09/18/2017 Project
For a decade, classes of community schools in Øvre Eiker, Norway, have visited Neuengamme as one stop on a four-day program in Germany to study the history and effects of National Socialism.
For the past ten years, the schools of Hokksund, a town of the Øvre Eiker municipality located in the Buskerud county of Norway, have been visiting Germany yearly and stopping at the Neuengamme Concentration Memorial Site. This trip has a specific purpose; for four days, the schoolchildren immerse themselves in the theme of National Socialism. After visiting the Center for Studies of Holocaust and Religious Minorities in Oslo, they make their way to the former concentration camps of Sachsenhausen, Bergen-Belsen, and Neuengamme. The first schools in Norway to launch such a project on history, the schools of Øvre Eiker began this undertaking with the rise of right-wing extremism in Norway, a trend that has since declined significantly over the past decade.
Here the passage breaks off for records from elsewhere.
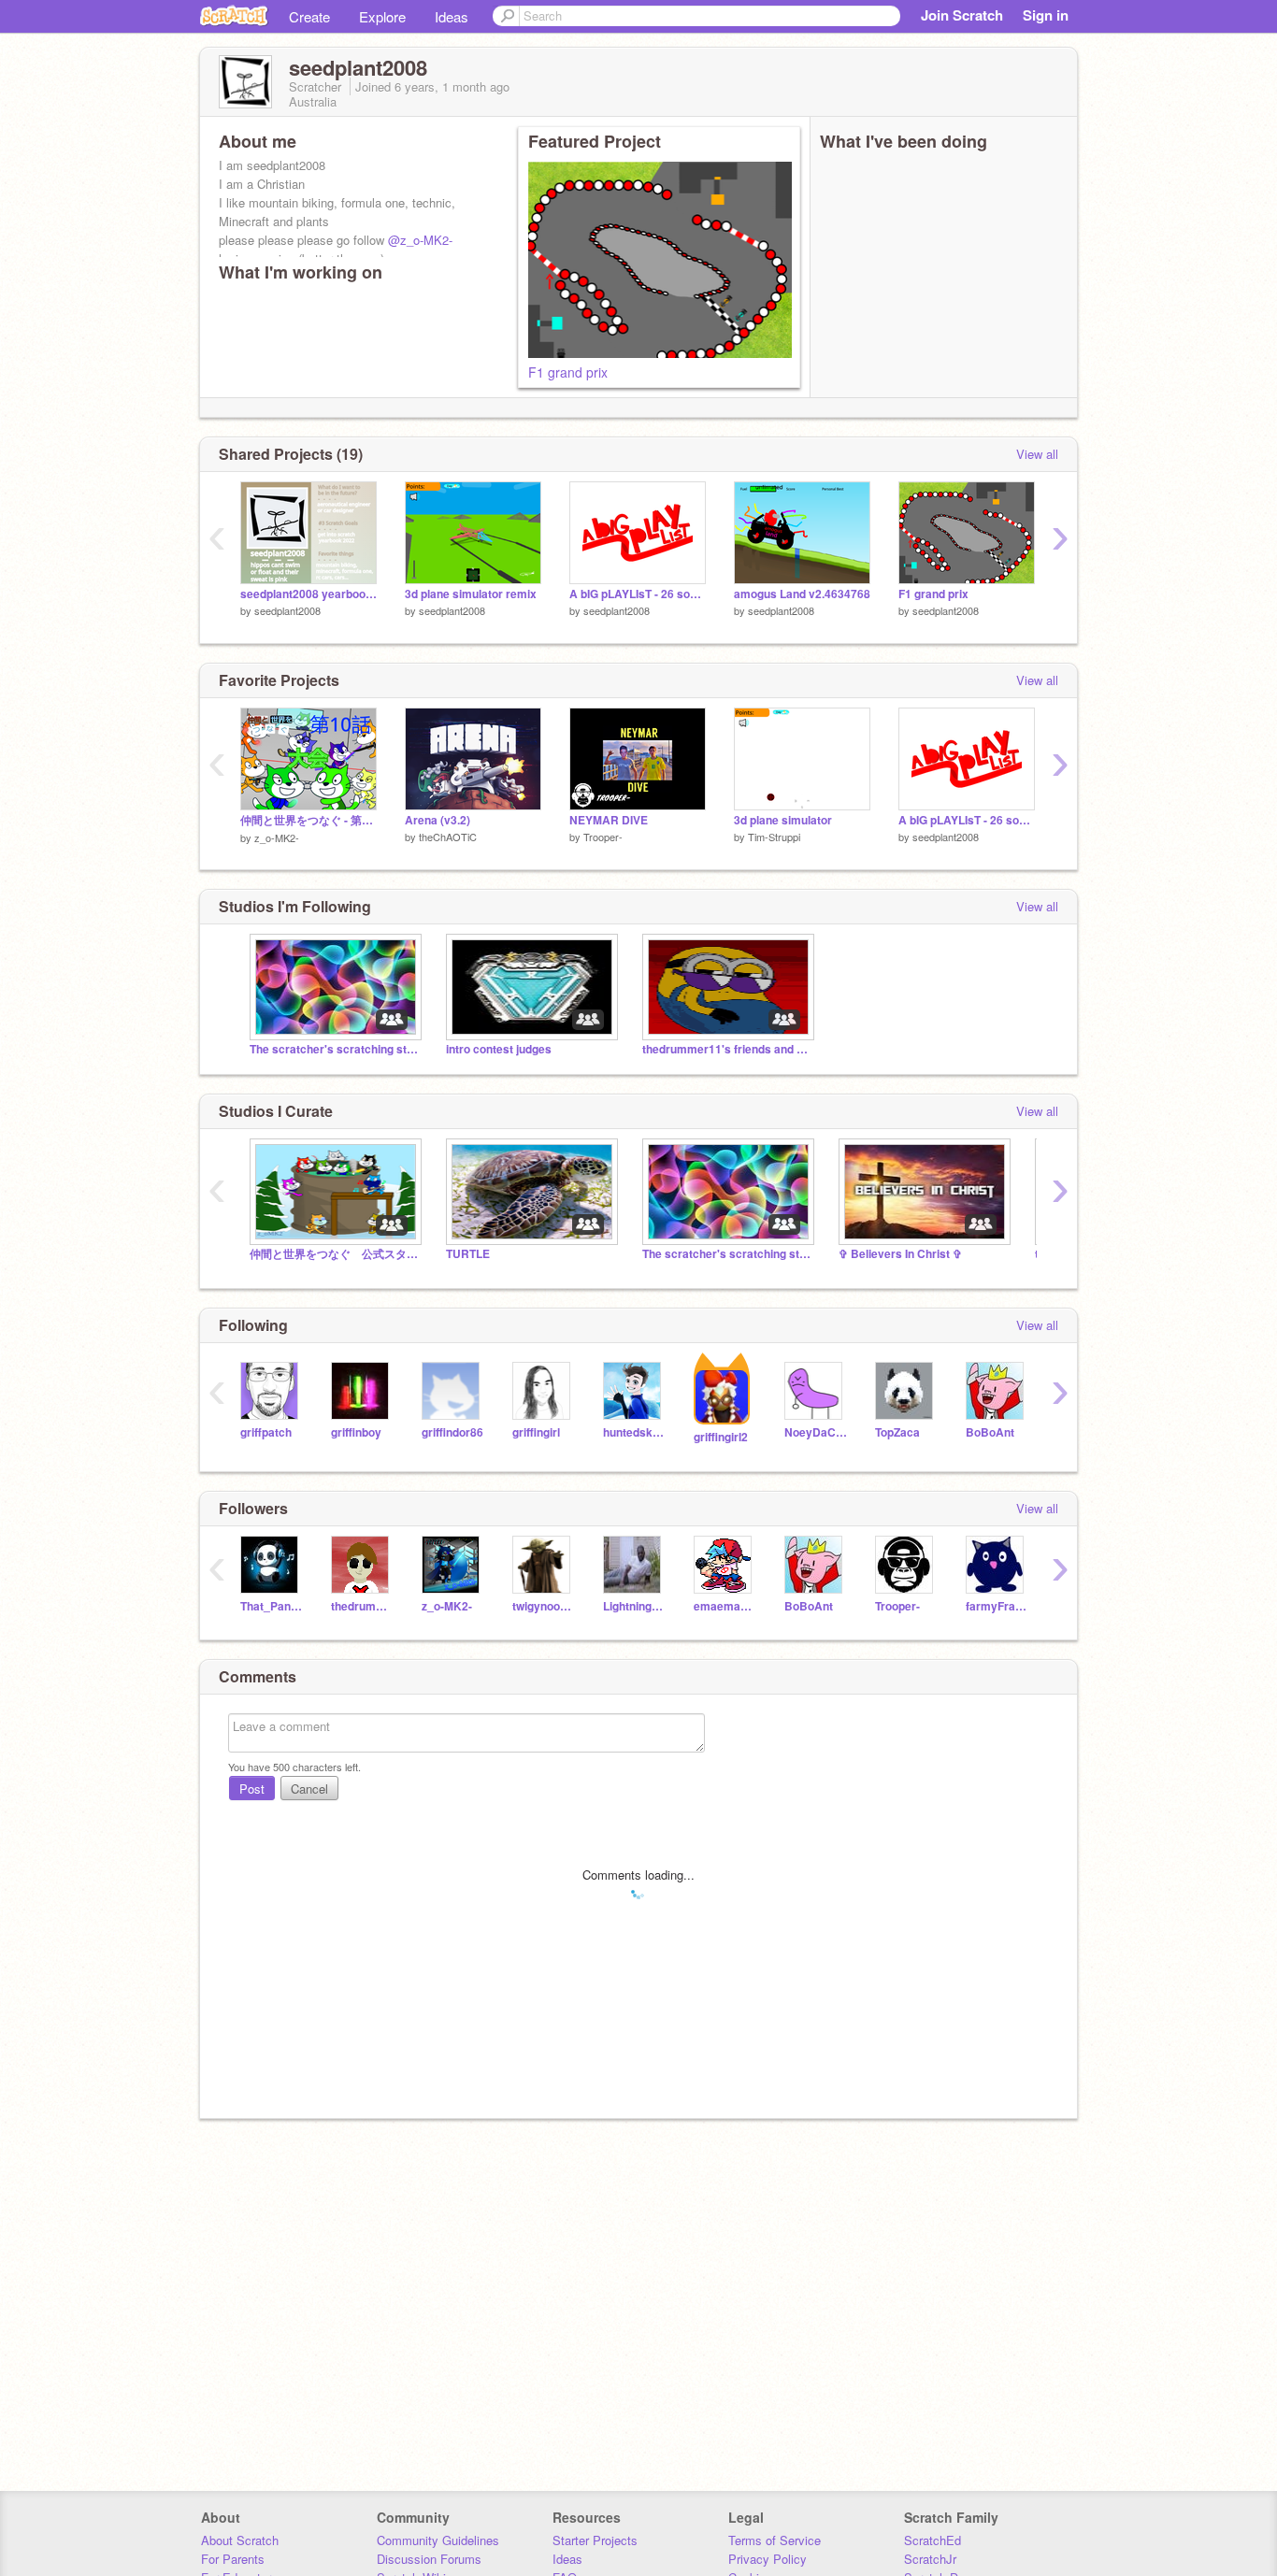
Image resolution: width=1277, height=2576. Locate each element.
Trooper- (603, 836)
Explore (382, 16)
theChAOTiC (448, 836)
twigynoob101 (543, 1606)
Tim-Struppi (774, 836)
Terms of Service (774, 2540)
On September 6th, 2017, three ninth grade classes of the Hokksund Ungdomsskole High School arrived at Neuengamme. They were greeted and taught by Espen Darefjeld, a guide who has been leading groups from Øvre Eiker since the start of these trips a decade ago. The students split into smaller groups to discuss topics such as the White Buses of the Swedish Red Cross, the different groupings of prisoners in the concentration camp, and the SS security teams. As confirmed by coordinator Marita Bolstad, 4,000 pupils from Øvre Eiker have taken part in this project at Neuengamme to date.